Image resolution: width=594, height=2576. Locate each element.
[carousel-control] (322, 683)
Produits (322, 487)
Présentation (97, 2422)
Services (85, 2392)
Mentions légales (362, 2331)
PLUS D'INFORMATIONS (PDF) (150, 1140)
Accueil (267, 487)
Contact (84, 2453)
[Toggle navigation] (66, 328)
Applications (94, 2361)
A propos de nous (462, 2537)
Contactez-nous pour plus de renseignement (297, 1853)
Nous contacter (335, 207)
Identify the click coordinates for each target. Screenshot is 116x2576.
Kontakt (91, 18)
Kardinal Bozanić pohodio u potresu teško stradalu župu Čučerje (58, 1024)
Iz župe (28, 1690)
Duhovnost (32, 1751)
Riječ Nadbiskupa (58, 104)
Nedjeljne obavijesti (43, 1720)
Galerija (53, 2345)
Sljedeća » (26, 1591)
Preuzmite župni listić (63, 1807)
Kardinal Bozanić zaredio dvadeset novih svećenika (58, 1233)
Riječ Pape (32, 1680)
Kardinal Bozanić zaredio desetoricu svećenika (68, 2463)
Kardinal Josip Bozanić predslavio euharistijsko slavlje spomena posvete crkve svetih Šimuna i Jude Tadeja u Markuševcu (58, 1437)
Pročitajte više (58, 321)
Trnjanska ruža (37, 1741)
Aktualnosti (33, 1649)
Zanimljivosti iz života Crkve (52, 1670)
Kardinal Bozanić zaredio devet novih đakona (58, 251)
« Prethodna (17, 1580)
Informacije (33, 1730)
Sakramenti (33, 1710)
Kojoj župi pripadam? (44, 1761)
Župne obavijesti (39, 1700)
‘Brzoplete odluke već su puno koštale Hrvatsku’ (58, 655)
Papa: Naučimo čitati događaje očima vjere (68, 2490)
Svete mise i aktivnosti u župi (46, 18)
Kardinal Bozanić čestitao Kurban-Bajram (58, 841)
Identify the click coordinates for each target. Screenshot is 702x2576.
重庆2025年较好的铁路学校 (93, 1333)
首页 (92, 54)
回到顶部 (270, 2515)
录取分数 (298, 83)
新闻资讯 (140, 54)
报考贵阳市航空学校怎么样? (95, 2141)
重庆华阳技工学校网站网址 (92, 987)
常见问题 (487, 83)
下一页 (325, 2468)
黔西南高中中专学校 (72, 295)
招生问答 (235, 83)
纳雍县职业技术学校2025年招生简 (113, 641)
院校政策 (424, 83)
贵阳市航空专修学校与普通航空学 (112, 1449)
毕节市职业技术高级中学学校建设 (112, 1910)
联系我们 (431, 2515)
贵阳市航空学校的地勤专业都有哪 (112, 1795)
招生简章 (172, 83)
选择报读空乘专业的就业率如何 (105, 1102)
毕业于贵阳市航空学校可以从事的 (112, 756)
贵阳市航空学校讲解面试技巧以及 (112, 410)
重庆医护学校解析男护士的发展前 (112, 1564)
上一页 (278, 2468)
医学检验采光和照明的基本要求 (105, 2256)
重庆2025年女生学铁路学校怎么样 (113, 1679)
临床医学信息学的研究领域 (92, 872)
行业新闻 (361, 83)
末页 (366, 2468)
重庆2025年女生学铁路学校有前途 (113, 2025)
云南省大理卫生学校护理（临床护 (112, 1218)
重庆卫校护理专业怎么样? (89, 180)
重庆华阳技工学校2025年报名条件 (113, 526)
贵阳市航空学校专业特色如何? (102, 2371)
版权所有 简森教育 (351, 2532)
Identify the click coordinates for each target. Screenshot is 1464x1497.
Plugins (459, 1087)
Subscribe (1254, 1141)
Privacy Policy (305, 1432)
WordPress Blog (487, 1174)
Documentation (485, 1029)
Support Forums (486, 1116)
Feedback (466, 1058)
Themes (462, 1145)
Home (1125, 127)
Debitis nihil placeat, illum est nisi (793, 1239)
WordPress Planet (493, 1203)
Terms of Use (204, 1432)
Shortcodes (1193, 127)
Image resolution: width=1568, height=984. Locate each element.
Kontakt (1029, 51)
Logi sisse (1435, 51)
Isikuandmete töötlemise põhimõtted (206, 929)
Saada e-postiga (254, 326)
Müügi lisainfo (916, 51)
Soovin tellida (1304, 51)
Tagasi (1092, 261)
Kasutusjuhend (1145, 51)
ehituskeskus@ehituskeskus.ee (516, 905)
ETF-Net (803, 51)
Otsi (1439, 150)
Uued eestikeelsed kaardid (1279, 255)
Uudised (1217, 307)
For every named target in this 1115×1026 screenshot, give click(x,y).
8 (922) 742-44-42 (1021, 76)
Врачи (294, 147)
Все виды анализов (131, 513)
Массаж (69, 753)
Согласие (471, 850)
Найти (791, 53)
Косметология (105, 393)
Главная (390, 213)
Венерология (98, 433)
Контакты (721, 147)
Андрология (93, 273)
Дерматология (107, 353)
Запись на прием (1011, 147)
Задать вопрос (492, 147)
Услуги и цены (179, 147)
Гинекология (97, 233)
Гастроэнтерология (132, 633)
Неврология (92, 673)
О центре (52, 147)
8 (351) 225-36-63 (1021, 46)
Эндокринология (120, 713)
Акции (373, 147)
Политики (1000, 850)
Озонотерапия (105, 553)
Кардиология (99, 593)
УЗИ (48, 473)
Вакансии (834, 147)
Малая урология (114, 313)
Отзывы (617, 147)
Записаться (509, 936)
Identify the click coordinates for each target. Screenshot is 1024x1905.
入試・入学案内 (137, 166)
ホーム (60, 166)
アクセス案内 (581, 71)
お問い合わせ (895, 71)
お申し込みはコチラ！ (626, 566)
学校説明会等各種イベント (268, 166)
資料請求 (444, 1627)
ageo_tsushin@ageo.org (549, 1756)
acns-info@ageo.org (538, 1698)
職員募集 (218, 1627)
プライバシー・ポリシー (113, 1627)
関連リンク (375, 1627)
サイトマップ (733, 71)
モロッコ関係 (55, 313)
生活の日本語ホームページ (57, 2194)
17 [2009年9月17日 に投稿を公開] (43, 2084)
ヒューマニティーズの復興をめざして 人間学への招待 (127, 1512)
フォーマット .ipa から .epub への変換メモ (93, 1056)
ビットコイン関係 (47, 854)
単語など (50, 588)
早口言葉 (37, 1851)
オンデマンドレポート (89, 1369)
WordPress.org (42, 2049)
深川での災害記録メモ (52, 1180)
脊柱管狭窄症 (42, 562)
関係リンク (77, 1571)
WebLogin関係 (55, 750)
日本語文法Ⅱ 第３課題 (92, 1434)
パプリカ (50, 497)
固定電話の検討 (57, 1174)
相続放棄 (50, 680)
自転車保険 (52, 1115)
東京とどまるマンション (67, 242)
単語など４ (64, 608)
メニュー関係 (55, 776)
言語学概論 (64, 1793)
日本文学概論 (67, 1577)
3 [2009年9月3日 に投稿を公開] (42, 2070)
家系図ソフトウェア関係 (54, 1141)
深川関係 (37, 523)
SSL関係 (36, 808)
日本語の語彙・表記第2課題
= = = = = = =
Quote the entire listing above verbatim, line for line and in the same order.

SOLUTION TO THIS EXERCISE »
Image resolution: width=594, height=2576. Locate each element.
[carousel-control] (322, 683)
Produits (322, 487)
Présentation (97, 2422)
Services (85, 2392)
Mentions légales (362, 2331)
PLUS D'INFORMATIONS (PDF) (150, 1140)
Accueil (267, 487)
Contact (84, 2453)
[Toggle navigation] (66, 328)
Applications (94, 2361)
A propos de nous (462, 2537)
Contactez-nous pour plus de renseignement (297, 1853)
Nous contacter (335, 207)
Identify the click coordinates for each target. Screenshot is 116x2576.
Kontakt (91, 18)
Kardinal Bozanić pohodio u potresu teško stradalu župu Čučerje (58, 1024)
Iz župe (28, 1690)
Duhovnost (32, 1751)
Riječ Nadbiskupa (58, 104)
Nedjeljne obavijesti (43, 1720)
Galerija (53, 2345)
Sljedeća » (26, 1591)
Preuzmite župni listić (63, 1807)
Kardinal Bozanić zaredio dvadeset novih svećenika (58, 1233)
Riječ Pape (32, 1680)
Kardinal Bozanić zaredio desetoricu svećenika (68, 2463)
Kardinal Josip Bozanić predslavio euharistijsko slavlje spomena posvete crkve svetih Šimuna i Jude Tadeja u Markuševcu (58, 1437)
Pročitajte više (58, 321)
Trnjanska ruža (37, 1741)
Aktualnosti (33, 1649)
Zanimljivosti iz života Crkve (52, 1670)
Kardinal Bozanić zaredio devet novih đakona (58, 251)
« Prethodna (17, 1580)
Informacije (33, 1730)
Sakramenti (33, 1710)
Kojoj župi pripadam? (44, 1761)
Župne obavijesti (39, 1700)
‘Brzoplete odluke već su puno koštale Hrvatsku’ (58, 655)
Papa: Naučimo čitati događaje očima vjere (68, 2490)
Svete mise i aktivnosti u župi (46, 18)
Kardinal Bozanić čestitao Kurban-Bajram (58, 841)
Identify the click coordinates for each target. Screenshot is 702x2576.
重庆2025年较好的铁路学校 (93, 1333)
首页 (92, 54)
回到顶部 (270, 2515)
录取分数 (298, 83)
新闻资讯 (140, 54)
报考贵阳市航空学校怎么样? (95, 2141)
重庆华阳技工学校网站网址 (92, 987)
常见问题 (487, 83)
下一页 (325, 2468)
黔西南高中中专学校 (72, 295)
招生问答 (235, 83)
纳雍县职业技术学校2025年招生简 (113, 641)
院校政策 (424, 83)
贵阳市航空专修学校与普通航空学 (112, 1449)
毕节市职业技术高级中学学校建设 (112, 1910)
联系我们 (431, 2515)
贵阳市航空学校的地勤专业都有哪 (112, 1795)
招生简章 (172, 83)
选择报读空乘专业的就业率如何 (105, 1102)
毕业于贵阳市航空学校可以从事的 (112, 756)
贵阳市航空学校讲解面试技巧以及 (112, 410)
重庆医护学校解析男护士的发展前 (112, 1564)
上一页 (278, 2468)
医学检验采光和照明的基本要求 (105, 2256)
重庆2025年女生学铁路学校怎么样 (113, 1679)
临床医学信息学的研究领域 (92, 872)
行业新闻 (361, 83)
末页 (366, 2468)
重庆2025年女生学铁路学校有前途 (113, 2025)
云南省大理卫生学校护理（临床护 (112, 1218)
重庆卫校护理专业怎么样? (89, 180)
重庆华阳技工学校2025年报名条件 (113, 526)
贵阳市航空学校专业特色如何? (102, 2371)
版权所有 简森教育 (351, 2532)
Identify the click coordinates for each target. Screenshot is 1464x1497.
Plugins (459, 1087)
Subscribe (1254, 1141)
Privacy Policy (305, 1432)
WordPress Blog (487, 1174)
Documentation (485, 1029)
Support Forums (486, 1116)
Feedback (466, 1058)
Themes (462, 1145)
Home (1125, 127)
Debitis nihil placeat, illum est nisi (793, 1239)
WordPress Planet (493, 1203)
Terms of Use (204, 1432)
Shortcodes (1193, 127)
Image resolution: width=1568, height=984. Locate each element.
Kontakt (1029, 51)
Logi sisse (1435, 51)
Isikuandmete töötlemise põhimõtted (206, 929)
Saada e-postiga (254, 326)
Müügi lisainfo (916, 51)
Soovin tellida (1304, 51)
Tagasi (1092, 261)
Kasutusjuhend (1145, 51)
ehituskeskus@ehituskeskus.ee (516, 905)
ETF-Net (803, 51)
Otsi (1439, 150)
Uued eestikeelsed kaardid (1279, 255)
Uudised (1217, 307)
For every named target in this 1115×1026 screenshot, give click(x,y).
8 (922) 742-44-42 (1021, 76)
Врачи (294, 147)
Все виды анализов (131, 513)
Массаж (69, 753)
Согласие (471, 850)
Найти (791, 53)
Косметология (105, 393)
Главная (390, 213)
Венерология (98, 433)
Контакты (721, 147)
Андрология (93, 273)
Дерматология (107, 353)
Запись на прием (1011, 147)
Задать вопрос (492, 147)
Услуги и цены (179, 147)
Гинекология (97, 233)
Гастроэнтерология (132, 633)
Неврология (92, 673)
О центре (52, 147)
8 (351) 225-36-63 (1021, 46)
Эндокринология (120, 713)
Акции (373, 147)
Политики (1000, 850)
Озонотерапия (105, 553)
Кардиология (99, 593)
УЗИ (48, 473)
Вакансии (834, 147)
Малая урология (114, 313)
Отзывы (617, 147)
Записаться (509, 936)
Identify the click coordinates for each target. Screenshot is 1024x1905.
入試・入学案内 (137, 166)
ホーム (60, 166)
アクセス案内 (581, 71)
お問い合わせ (895, 71)
お申し込みはコチラ！ (626, 566)
学校説明会等各種イベント (268, 166)
資料請求 (444, 1627)
ageo_tsushin@ageo.org (549, 1756)
acns-info@ageo.org (538, 1698)
職員募集 (218, 1627)
プライバシー・ポリシー (113, 1627)
関連リンク (375, 1627)
サイトマップ (733, 71)
モロッコ関係 (55, 313)
生活の日本語ホームページ (57, 2194)
17 [2009年9月17日 に投稿を公開] (43, 2084)
ヒューマニティーズの復興をめざして 人間学への招待 (127, 1512)
フォーマット .ipa から .epub への変換メモ (93, 1056)
ビットコイン関係 (47, 854)
単語など (50, 588)
早口言葉 (37, 1851)
オンデマンドレポート (89, 1369)
WordPress.org (42, 2049)
深川での災害記録メモ (52, 1180)
脊柱管狭窄症 (42, 562)
関係リンク (77, 1571)
WebLogin関係 (55, 750)
日本語文法Ⅱ 第３課題 (92, 1434)
パプリカ (50, 497)
固定電話の検討 (57, 1174)
相続放棄 (50, 680)
自転車保険 (52, 1115)
東京とどまるマンション (67, 242)
単語など４ (64, 608)
メニュー関係 (55, 776)
言語学概論 (64, 1793)
日本文学概論 (67, 1577)
3 [2009年9月3日 に投稿を公開] (42, 2070)
家系図ソフトウェア関係 (54, 1141)
深川関係 (37, 523)
SSL関係 (36, 808)
日本語の語彙・表記第2課題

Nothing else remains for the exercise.